Because I was a debt payment. To the Mob.

No, not the kind that was pretty enough or important enough to be collected in marriage. My flat chest and nerd glasses didn’t inspire made men to use me for their sick pleasures and call it a day. Neither did my no longer rich or powerful, drowning-in-debt corrupt ex politician of a father.

Instead I was given the best education to become the shrink who would lie under oath to free convicted mobsters in the state of Illinois.

That’s what you get when you skip two years and nerdly blurt out in a school built by the Mafia for the Mafia you wanna be a doctor instead of asking for a boob job like any normal teenager.

God, I fucking hate Chicago.

“Doctor Berlusconi?” Adam Polanski, the defendant’s attorney, yanked me out of my thoughts.

I shifted in the witness stand, clearing my throat. “Yes?”

“Can you tell us what the culprit was thinking when he did this?” He pointed at a magnified projection image of a bloody corpse of a woman with multiple stab wounds. The defendant’s murdered wife.

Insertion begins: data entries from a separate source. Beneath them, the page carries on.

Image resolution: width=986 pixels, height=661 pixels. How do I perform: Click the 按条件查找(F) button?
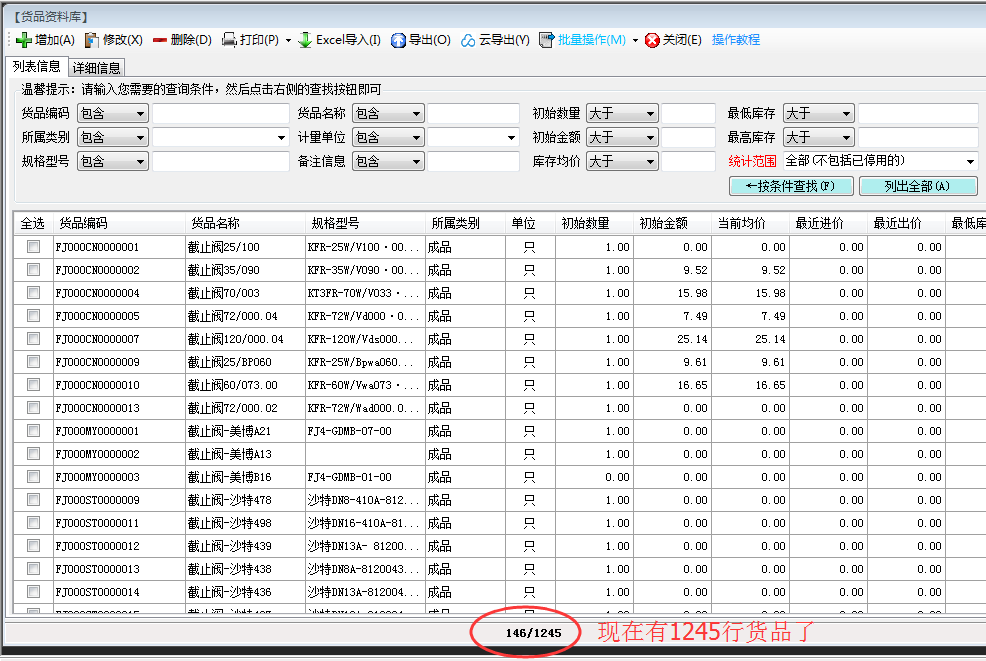coord(791,186)
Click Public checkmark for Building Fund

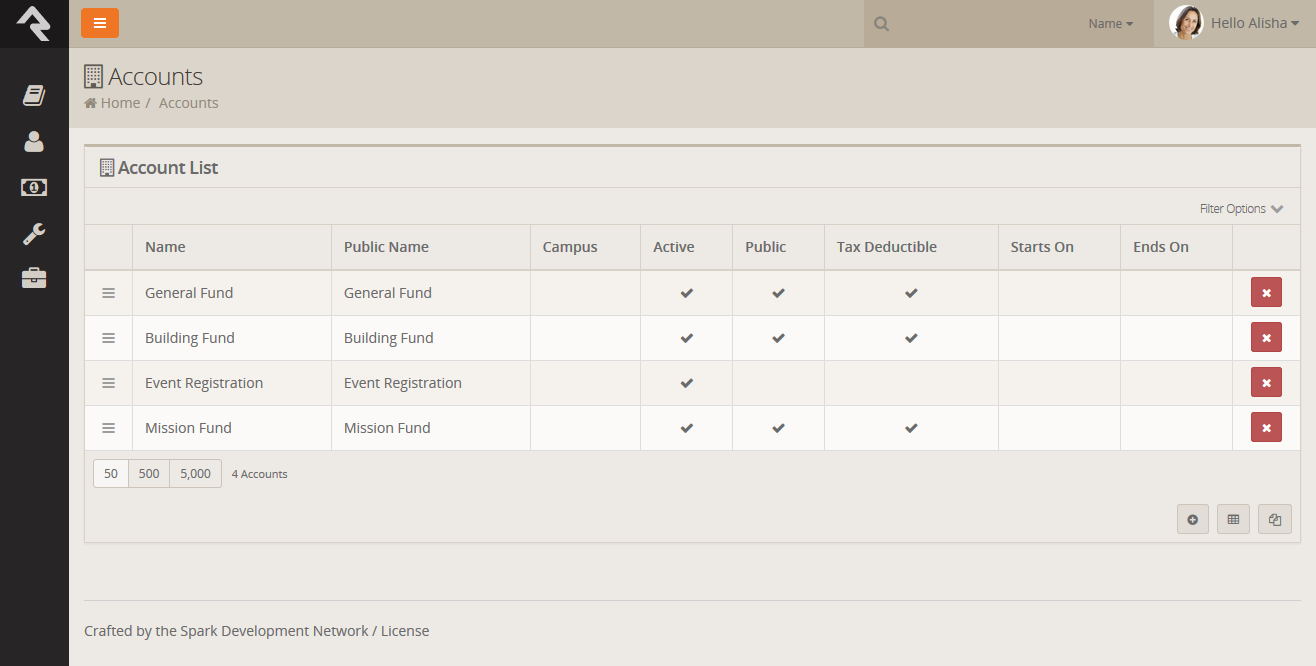point(778,338)
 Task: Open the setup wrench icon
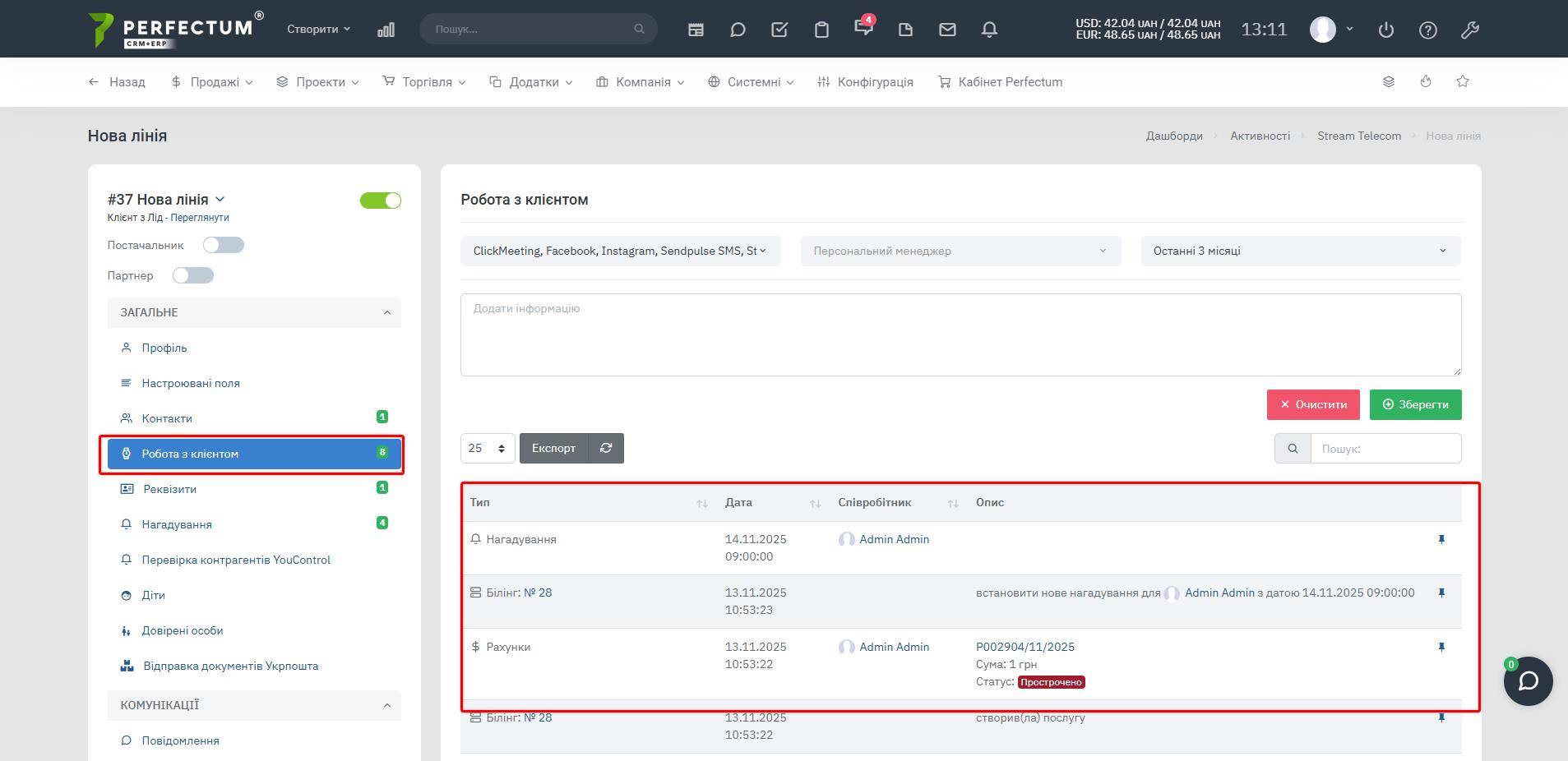point(1469,30)

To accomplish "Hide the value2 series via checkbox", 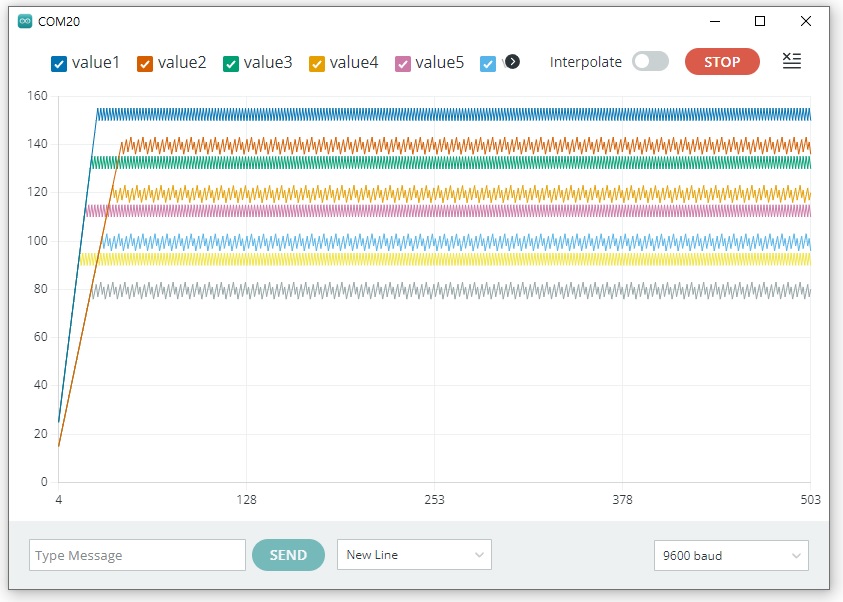I will click(145, 64).
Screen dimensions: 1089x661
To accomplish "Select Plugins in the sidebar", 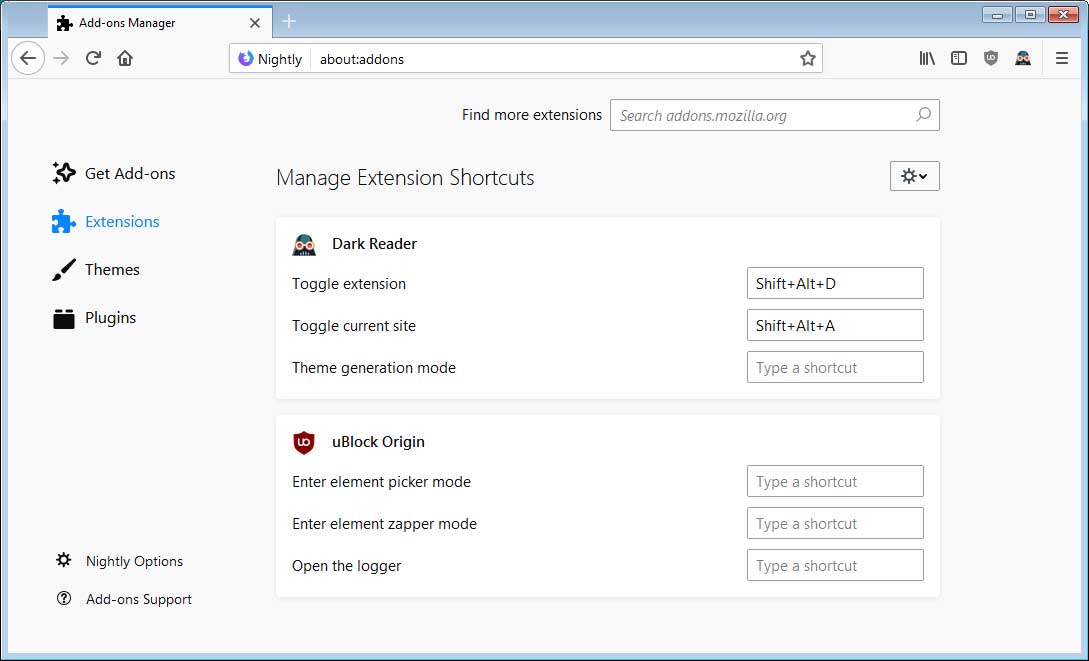I will click(110, 317).
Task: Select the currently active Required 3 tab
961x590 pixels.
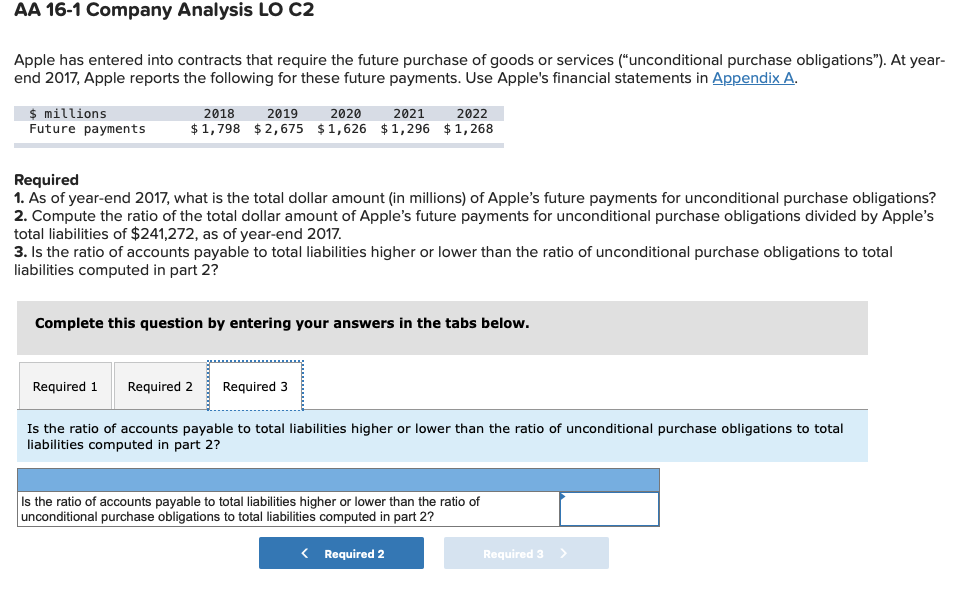Action: pos(254,385)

“Objection, Your Honor. The witness can’t know what the defendant was thinking,” the prosecutor said.

But I did. The defendant killed his wife after she knew he was cheating on her so she wouldn’t sue his ass and take his money. He’d told me himself with a proud smirk.

“Doctor Berlusconi is an expert witness, Your Honor. She was called in because she’s the defendant’s psychiatrist and she’s an expert in her field,” Polanski said.

Wrong. Despite my intelligence, dedication and Master’s degree, I wasn’t qualified to be an expert. I needed, at least, five more years in the field and a real PhD, not one that was falsified like my new birth certificate—I was almost twenty-two in reality, not twenty-seven—to make me more legitimate for the role. Just like Polanski was paid heavily to make sure a guilty murderer avoid jail time, I was called in to lie for the same reason.

“Overruled. Proceed,” the judge prompted.

I wouldn’t be surprised if Judge DeLuca was particularly selected for this case, too. He and my father played poker together and had bonded over a long history of gambling debts and shady favors. “After examining the defendant, Viktor Safin, who has been my patient for the past three months, my professional diagnosis for him is schizophrenia with paranoia. His paranoid delusions in particular focus on the constant fear of being poisoned. In my professional opinion, on the day of the crime, Mr. Safin, in a paranoid delusion of his, believed his wife was trying to poison him.”

“And in your professional opinion, do you believe Viktor intended to murder his wife?” Polanski asked.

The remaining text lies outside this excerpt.